Personal information
- Born: October 28, 1934 Wilkes-Barre, Pennsylvania, U.S.
- Died: February 22, 1995 (aged 60) Maple Glen, Pennsylvania, U.S.
- Listed height: 6 ft 3 in (1.91 m)
- Listed weight: 237 lb (108 kg)

Career information
- High school: Roman Catholic (Philadelphia, Pennsylvania)
- College: Dayton (1952–1955)
- NFL draft: 1956: 4th round, 45th overall pick

Career history

Playing
- New York Giants (1956–1968);

Coaching
- New York Giants (1969–1973) Defensive line coach;

Awards and highlights
- NFL champion (1956); 3× First-team All-Pro (1961–1963); 2× Second-team All-Pro (1959, 1966); 3× Pro Bowl (1961–1963); 2× NFL sacks leader (1962, 1963); 22nd greatest New York Giant of all-time; Second-team All-American (1955);

Career NFL statistics
- Fumble recoveries: 19
- Interceptions: 1
- Sacks: 91.5
- Stats at Pro Football Reference

= Jim Katcavage =

American football player (1934–1995)

James Richard Katcavage (October 28, 1934 - February 22, 1995) was an American professional football defensive tackle in the National Football League (NFL) who played thirteen seasons for the New York Giants.

==Biography==
From 1952 until 1956, Katcavage played college football at the University of Dayton and was drafted in the fourth round of the 1956 NFL draft. Although quarterback sacks did not become an official NFL statistic until 1982, Katcavage is unofficially credited with a career total of 91 1/2 sacks, placing him fourth on the New York Giants' unofficial list.
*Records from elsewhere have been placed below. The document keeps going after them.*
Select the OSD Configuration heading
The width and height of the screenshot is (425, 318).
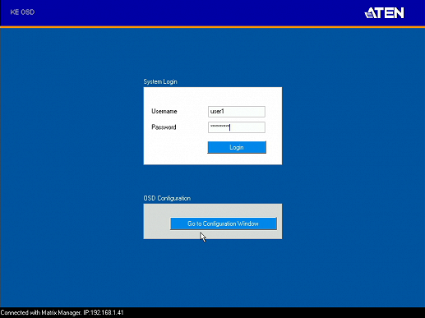pyautogui.click(x=167, y=198)
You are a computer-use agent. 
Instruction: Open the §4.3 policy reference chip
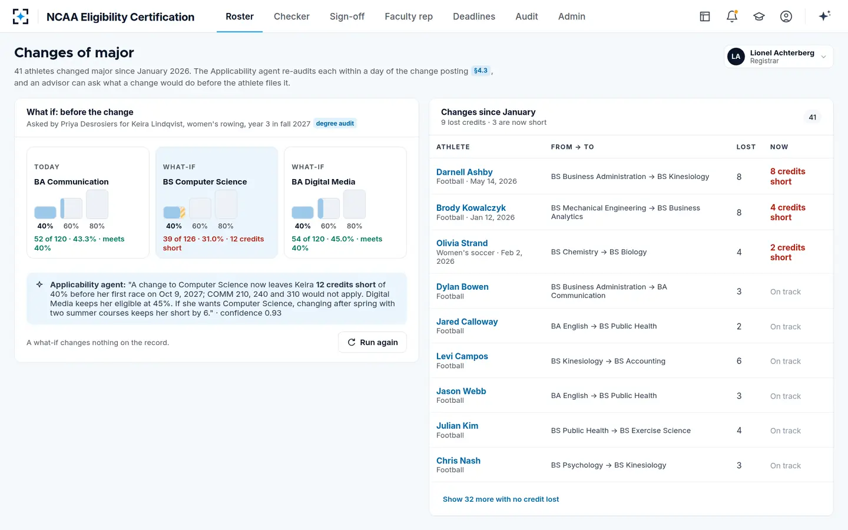click(481, 71)
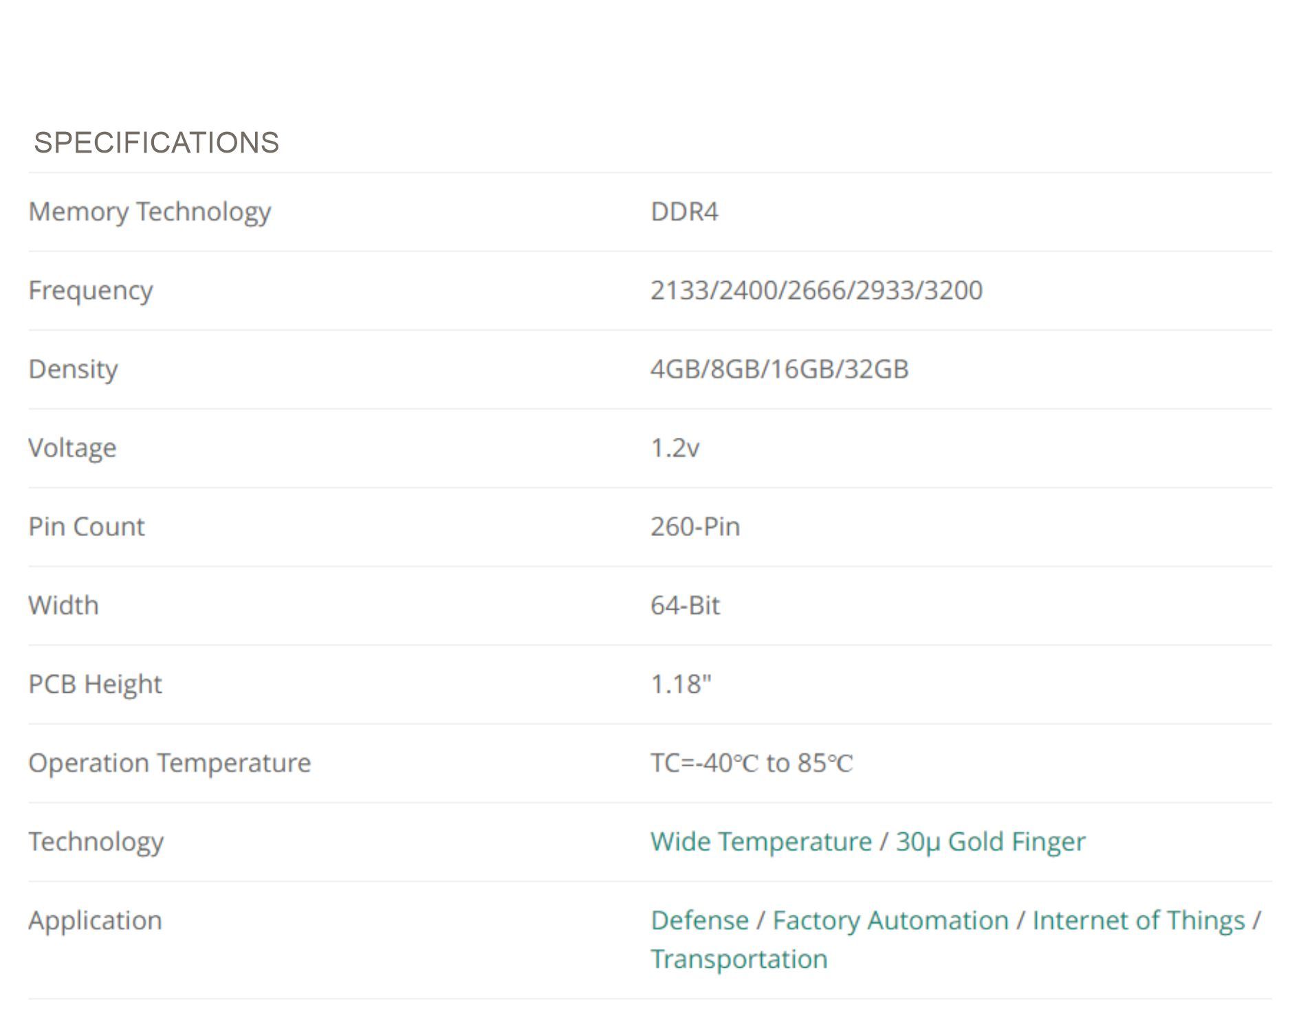Open the Internet of Things link
Viewport: 1303px width, 1011px height.
pos(1139,921)
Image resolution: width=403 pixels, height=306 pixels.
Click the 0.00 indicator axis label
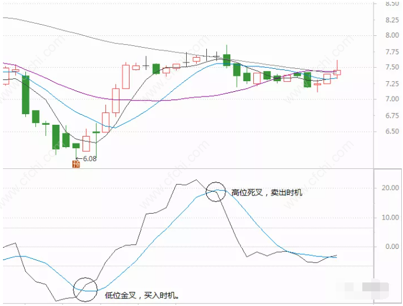coord(392,247)
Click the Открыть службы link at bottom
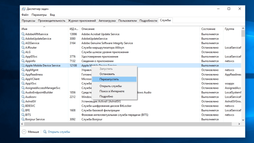Screen dimensions: 254x143 point(59,132)
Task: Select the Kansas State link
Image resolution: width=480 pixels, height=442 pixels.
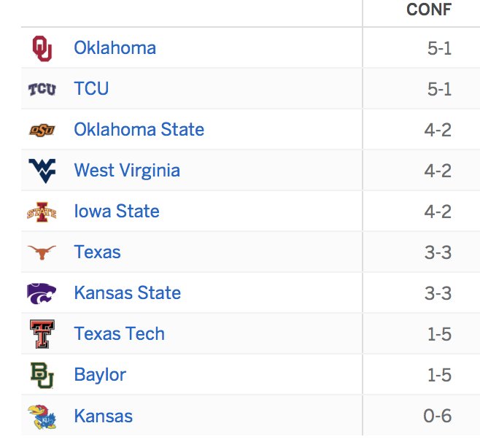Action: [128, 292]

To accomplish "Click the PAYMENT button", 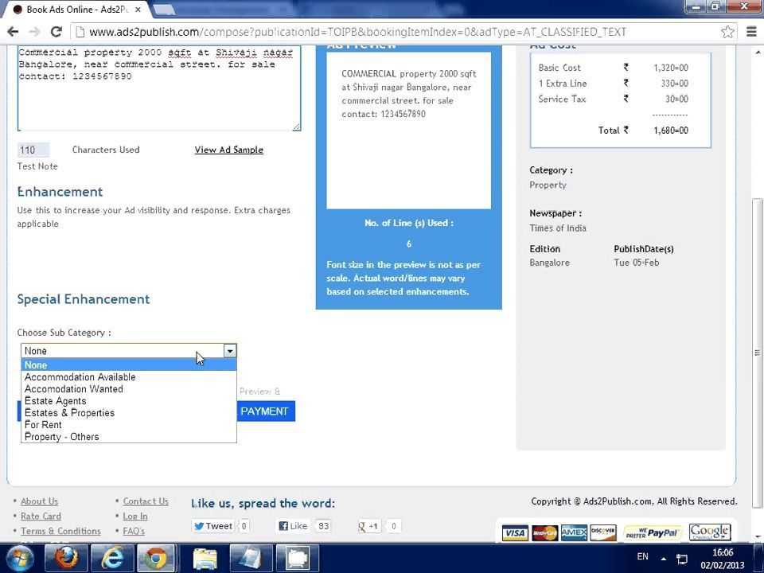I will pyautogui.click(x=264, y=411).
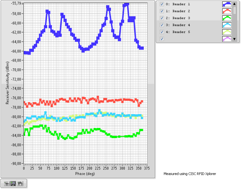This screenshot has height=189, width=241.
Task: Select the hand panning tool
Action: [x=20, y=183]
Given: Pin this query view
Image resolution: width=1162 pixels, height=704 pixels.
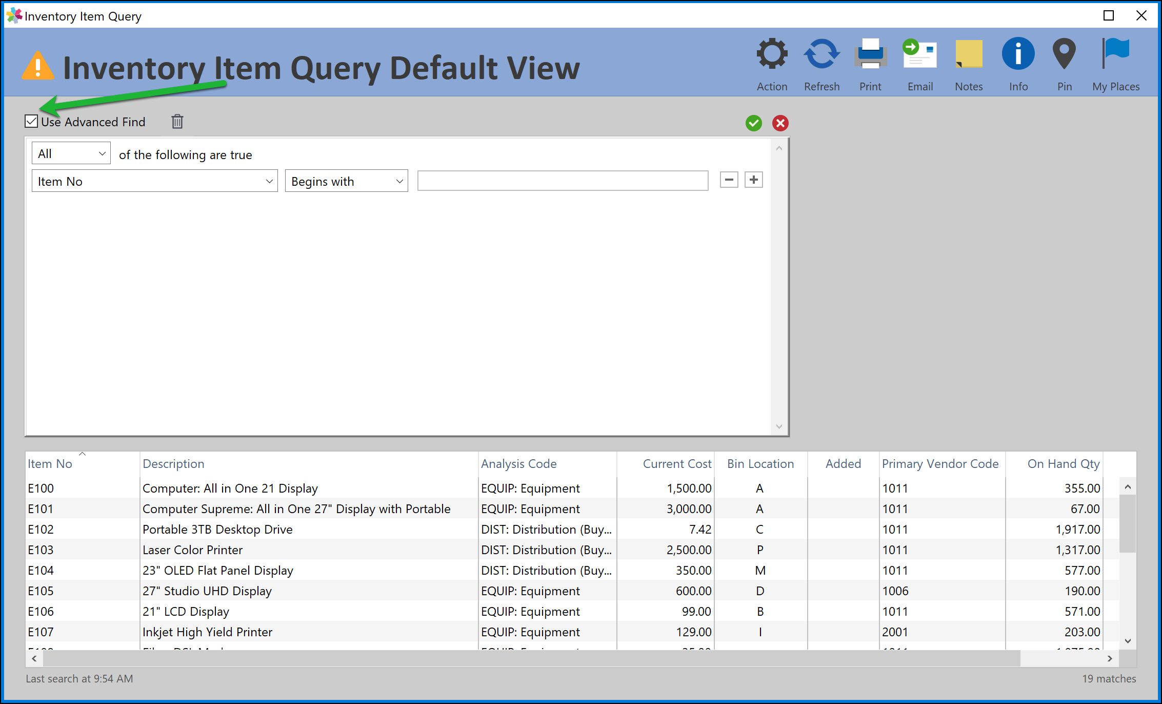Looking at the screenshot, I should tap(1064, 54).
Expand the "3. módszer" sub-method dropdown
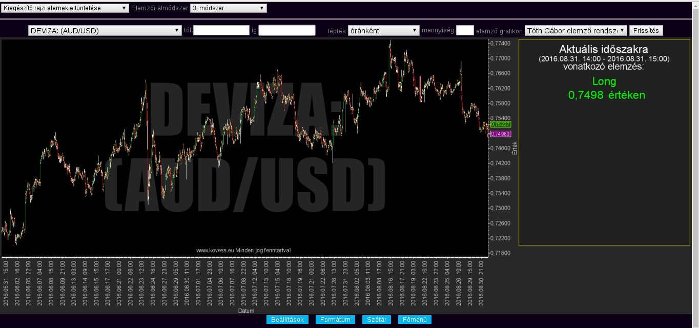This screenshot has width=699, height=328. click(x=228, y=8)
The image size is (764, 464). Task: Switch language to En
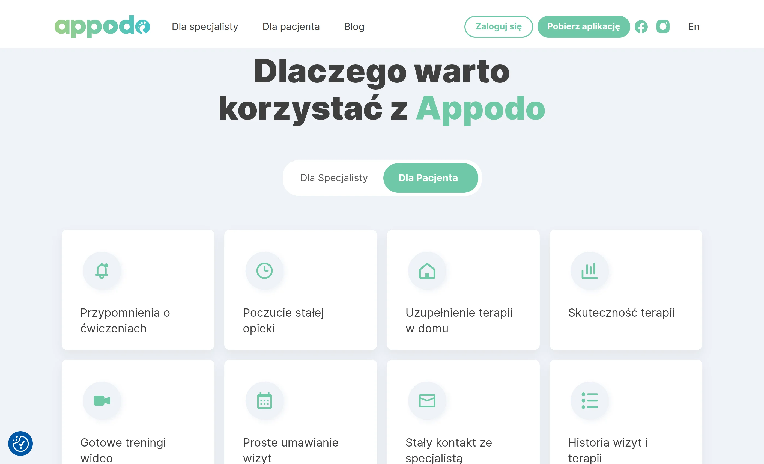click(693, 27)
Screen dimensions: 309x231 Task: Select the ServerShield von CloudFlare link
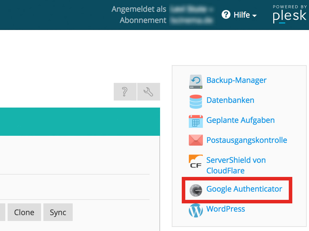point(236,165)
After retiring from playing, Katcavage served as defensive line coach for the Giants from 1969 to 1973.

In 1966, Katcavage was inducted into the University of Dayton Hall of Fame.

In 2016, the Professional Football Researchers Association named Katcavage to the PFRA Hall of Very Good Class of 2016. As part of the 100th anniversary celebrations of the Giants, Katcavage was named the 22nd best player in Giants history.

==Death==
Katcavage died on February 22, 1995, in Maple Glen, Pennsylvania. He was of Lithuanian descent.